» Exercise task 1: In the excerpt on language traits, which trait declares an associated type, and what is that type called?
» Exercise task 2: Extend the excerpt on language traits past its final heading.

» Quoted passage:
Traits define shared behavior:

trait Display {
    fn display(&self) -> String;
}

trait Default {
    fn default() -> Self;
}

// Trait with default implementation
trait Greet {
    fn name(&self) -> String;

    fn greet(&self) -> String {
        return `Hello, {self.name()}!`;
    }
}

// Trait with associated type
trait Iterator {
    type Item;

    fn next(&mut self) -> Option<Self::Item>;
}

// Trait with effect requirements
trait Loadable {
    fn load(path: String) -> Result<Self, IoError> with FileSystem;
}

6. Trait Implementation

impl Display for Point {
    fn display(&self) -> String {
        return `Point({self.x}, {self.y})`;
    }
}

impl Default for Point {
    fn default() -> Point {
        return Point { x: 0, y: 0 };
    }
}

// Generic impl
impl<T: Display> Display for Pair<T, T> {
    fn display(&self) -> String {
        return `({self.first.display()}, {self.second.display()})`;
    }
}

7. Trait Bounds

// Single bound
fn print_all<T: Display>(items: List<T>) with Stdout {
    for item in items {
        println(item.display());
    }
}

// Multiple bounds with +
fn process<T: Display + Default>(value: Option<T>) -> String {
    match value {
        Some(v) => v.display(),
        None => T::default().display(),
    }
}

// Where clause for complex bounds
fn merge<T, U>(a: T, b: U) -> String
where
    T: Display + Clone,
    U: Display,
{
    return `{a.display()} and {b.display()}`;
}

8. Trait Objects (Dynamic Dispatch)

» Supplied data:
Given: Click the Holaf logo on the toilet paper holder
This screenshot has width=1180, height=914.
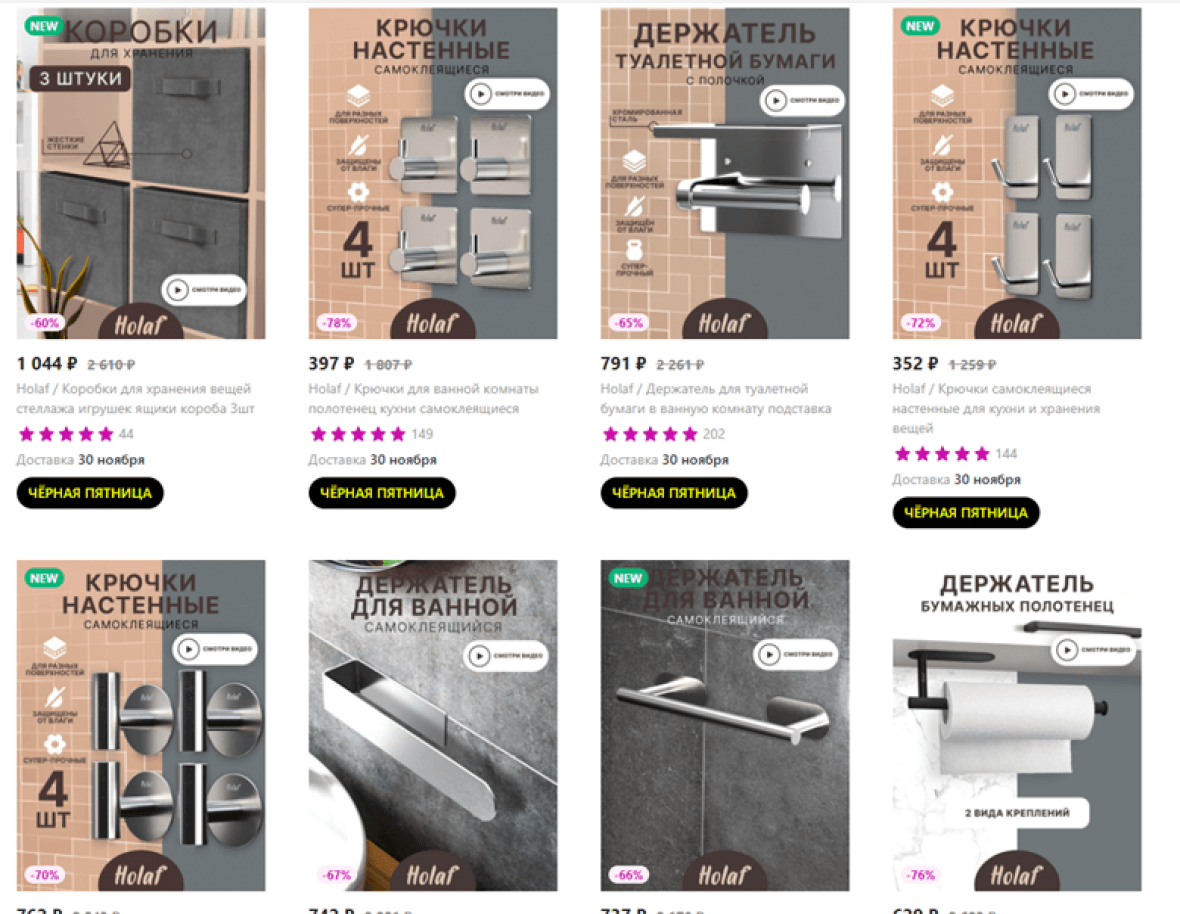Looking at the screenshot, I should pyautogui.click(x=724, y=322).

» Written response 1: The Iterator trait declares the associated type Item.

» Written response 2:
// Trait object type with &dyn
fn log_item(item: &dyn Display) with Stdout {
    println(item.display());
}

// In collections
let items: List<&dyn Display> = [&point, &user];

// Owned trait object with Box
let boxed: Box<dyn Display> = Box::new(point);

Implementation Note: dyn trait objects map to Wasm GC reference types with a vtable struct.

9. Copy and Clone Semantics

Building on the value semantics WEP:

Rules

  1. Primitives: Bitwise copy (implicit, no trait needed)
  2. Structs:
    • All fields bitwise-copyable → bitwise copy
    • Any field implements Clone → automatically call .clone() on those fields
  3. move operator: Explicit ownership transfer, no copy/clone
  4. Compiler optimization: MAY move instead of clone when safe

The Clone Trait

trait Clone {
    fn clone(&self) -> Self;
}

Examples

// Primitives - bitwise copy
let a: i32 = 42;
let b = a;  // bitwise copy, both valid

// Simple struct - bitwise copy (all fields are primitives)
struct Point { x: i32, y: i32 }

let p1 = Point { x: 1, y: 2 };
let p2 = p1;  // bitwise copy

// Struct with Clone field - automatic deep copy
struct User {
    name: String,  // String: Clone
    age: i32,      // primitive
}

let u1 = User { name: "Alice", age: 30 };
let u2 = u1;  // Compiler generates: User { name: u1.name.clone(), age: u1.age }

// Explicit move - no clone
let u3 = move u1;  // u1 invalidated
println(u1.name);  // ERROR: u1 has been moved

Compiler Move Optimization

The compiler MAY optimize clone to move when safe (value not used after):

// Compiler WILL move (s1 not used after)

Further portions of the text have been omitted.